A negociação, iniciada por Covas, teve a mão de Milton Leite, que acompanhou o prefeito nas viagens feitas a Brasília como uma espécie de “fiador” do negócio e aprovou sem qualquer dificuldade a lei da qual dependia o acordo. “Na Câmara, o prefeito sabe que, se o projeto for importante para São Paulo, não faltará base ou maioria, isso eu garanto”, afirmou Leite ao Estadão.
Sem a obrigatoriedade de pagar R$ 285 milhões por mês ao governo federal, a Prefeitura deve engordar ainda mais o caixa até 2024, quando Nunes será colocado à prova pelo eleitor em temas que não dependem necessariamente de recursos, mas de políticas públicas. É o caso, por exemplo, das causas e efeitos da Cracolândia, dor de cabeça garantida para qualquer prefeito da capital.
Mas não é só. Como prevê o próprio plano de metas da atual gestão, a capital precisa de mais corredores de ônibus, escolas de qualidade, unidades habitacionais para a população mais carente, aumento do porcentual de lixo reciclado e projetos urbanísticos que melhorem a qualidade de vida de quem mora em São Paulo. Uma receita conhecida, mas dificilmente cumprida.
Entre os opositores do prefeito, as críticas se concentram na descentralização administrativa e no que consideram como retenção de caixa durante a crise social da pandemia. “É um governo sem autoridade central. As secretarias parecem mais uma federação, cada uma faz o que quer. O resultado é que não vemos um projeto para a cidade”, afirmou o vereador Antonio Donato (PT).
A vereadora Luana Alves (PSOL) citou o aumento de 31% no número de moradores de rua na cidade. “Tentamos negociar a prorrogação do auxílio financeiro, por exemplo, sem sucesso”, disse ela, em relação às seis parcelas de R$ 100 pagas a cerca de 1,3 milhão de pessoas.

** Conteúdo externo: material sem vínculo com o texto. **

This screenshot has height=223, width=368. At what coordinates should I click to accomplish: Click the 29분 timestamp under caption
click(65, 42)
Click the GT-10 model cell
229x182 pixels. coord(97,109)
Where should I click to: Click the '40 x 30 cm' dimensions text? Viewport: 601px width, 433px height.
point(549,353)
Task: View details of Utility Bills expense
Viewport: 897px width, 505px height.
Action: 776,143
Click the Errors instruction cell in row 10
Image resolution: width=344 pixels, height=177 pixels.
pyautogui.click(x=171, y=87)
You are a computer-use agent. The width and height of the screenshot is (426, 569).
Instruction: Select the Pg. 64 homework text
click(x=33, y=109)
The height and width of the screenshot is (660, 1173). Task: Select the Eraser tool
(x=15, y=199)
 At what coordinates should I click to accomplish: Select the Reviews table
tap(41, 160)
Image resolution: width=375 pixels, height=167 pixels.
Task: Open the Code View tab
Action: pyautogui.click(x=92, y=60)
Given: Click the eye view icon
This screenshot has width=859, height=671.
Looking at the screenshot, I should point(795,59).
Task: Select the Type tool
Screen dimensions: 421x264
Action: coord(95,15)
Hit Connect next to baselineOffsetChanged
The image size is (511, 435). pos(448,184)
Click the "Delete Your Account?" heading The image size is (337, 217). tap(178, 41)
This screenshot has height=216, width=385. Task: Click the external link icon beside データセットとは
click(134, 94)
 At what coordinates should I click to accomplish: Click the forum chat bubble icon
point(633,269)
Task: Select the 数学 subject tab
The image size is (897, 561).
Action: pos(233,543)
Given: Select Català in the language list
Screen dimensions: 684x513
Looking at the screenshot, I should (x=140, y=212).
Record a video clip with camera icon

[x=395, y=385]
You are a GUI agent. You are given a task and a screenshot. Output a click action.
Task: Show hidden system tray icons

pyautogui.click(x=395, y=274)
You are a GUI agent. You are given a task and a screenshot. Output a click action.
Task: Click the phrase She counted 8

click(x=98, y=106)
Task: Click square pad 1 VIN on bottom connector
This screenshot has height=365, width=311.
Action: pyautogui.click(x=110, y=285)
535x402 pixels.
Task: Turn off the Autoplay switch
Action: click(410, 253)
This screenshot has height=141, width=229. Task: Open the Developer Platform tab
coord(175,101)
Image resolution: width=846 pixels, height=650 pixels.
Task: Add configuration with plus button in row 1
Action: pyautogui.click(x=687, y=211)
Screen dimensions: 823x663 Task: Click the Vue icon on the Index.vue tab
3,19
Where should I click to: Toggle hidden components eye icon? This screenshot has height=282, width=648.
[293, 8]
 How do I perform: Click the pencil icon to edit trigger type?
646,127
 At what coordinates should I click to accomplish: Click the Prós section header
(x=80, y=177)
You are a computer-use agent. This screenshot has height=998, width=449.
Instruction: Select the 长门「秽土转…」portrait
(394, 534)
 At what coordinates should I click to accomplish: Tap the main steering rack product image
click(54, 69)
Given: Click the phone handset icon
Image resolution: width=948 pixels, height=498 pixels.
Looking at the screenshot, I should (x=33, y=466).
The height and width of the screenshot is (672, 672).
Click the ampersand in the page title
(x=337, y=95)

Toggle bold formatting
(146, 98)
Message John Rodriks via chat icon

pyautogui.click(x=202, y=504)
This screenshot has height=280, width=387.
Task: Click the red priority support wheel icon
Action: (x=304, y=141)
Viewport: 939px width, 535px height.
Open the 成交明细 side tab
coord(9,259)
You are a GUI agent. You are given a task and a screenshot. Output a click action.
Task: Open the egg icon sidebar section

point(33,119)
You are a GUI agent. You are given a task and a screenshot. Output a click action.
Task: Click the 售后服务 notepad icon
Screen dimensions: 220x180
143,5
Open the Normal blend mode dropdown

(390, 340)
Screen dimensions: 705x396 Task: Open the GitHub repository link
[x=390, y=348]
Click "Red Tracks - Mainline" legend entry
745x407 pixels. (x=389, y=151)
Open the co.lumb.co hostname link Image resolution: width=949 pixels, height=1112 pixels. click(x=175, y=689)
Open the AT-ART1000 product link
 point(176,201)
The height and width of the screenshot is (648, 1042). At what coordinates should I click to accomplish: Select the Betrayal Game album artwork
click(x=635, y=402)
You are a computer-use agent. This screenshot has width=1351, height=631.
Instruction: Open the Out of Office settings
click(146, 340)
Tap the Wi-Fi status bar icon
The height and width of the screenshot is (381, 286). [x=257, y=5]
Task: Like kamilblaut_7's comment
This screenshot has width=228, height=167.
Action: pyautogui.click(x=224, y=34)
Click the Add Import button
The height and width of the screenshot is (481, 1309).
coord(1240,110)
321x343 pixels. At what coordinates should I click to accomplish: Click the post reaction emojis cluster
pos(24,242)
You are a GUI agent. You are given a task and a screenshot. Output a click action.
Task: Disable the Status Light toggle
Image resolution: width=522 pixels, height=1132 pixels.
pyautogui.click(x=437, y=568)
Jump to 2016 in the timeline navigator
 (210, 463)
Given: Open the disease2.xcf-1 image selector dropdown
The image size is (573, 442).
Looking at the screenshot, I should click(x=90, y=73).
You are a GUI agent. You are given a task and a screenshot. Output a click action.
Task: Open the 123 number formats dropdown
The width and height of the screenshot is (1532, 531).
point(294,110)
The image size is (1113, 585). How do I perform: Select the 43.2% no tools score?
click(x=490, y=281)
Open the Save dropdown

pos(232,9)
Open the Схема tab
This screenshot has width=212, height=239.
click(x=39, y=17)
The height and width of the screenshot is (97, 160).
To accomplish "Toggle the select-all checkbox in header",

‘O grande desafio é reduzir a desigualdade’, diz prefeito
Em entrevista ao Estadão, o prefeito Ricardo Nunes (MDB) relatou dificuldades no início do mandato em função da perda do “amigo e líder Bruno Covas”, mas afirmou que, aos poucos, se adaptou ao cargo e às necessidades de São Paulo. Um ano depois de assumir formalmente o posto, Nunes disse que vai iniciar uma série de obras na cidade, conforme estabelecido no plano de metas. E acrescentou que sua prioridade é a melhoria de vida dos mais pobres.
“Temos duas cidades em uma só: a muito rica e a muito pobre. São 1,4 milhão de pessoas na pobreza e extrema pobreza. Metade dos alunos da rede municipal nessa mesma situação, e ainda alta no número de moradores de rua. O grande desafio, certamente, é reduzir a desigualdade social, é cuidar dos mais pobres”, afirmou.
Conforme Nunes, a Prefeitura definiu, pela primeira vez no plano plurianual de São Paulo, uma divisão de investimentos segundo as áreas mais vulneráveis.
Após um ano, ele listou realizações, como a entrega de nove unidades de pronto atendimento (UPAs) e 14 centros de atenção psicossocial (Caps), além do apoio da Câmara Municipal e o equilíbrio das contas.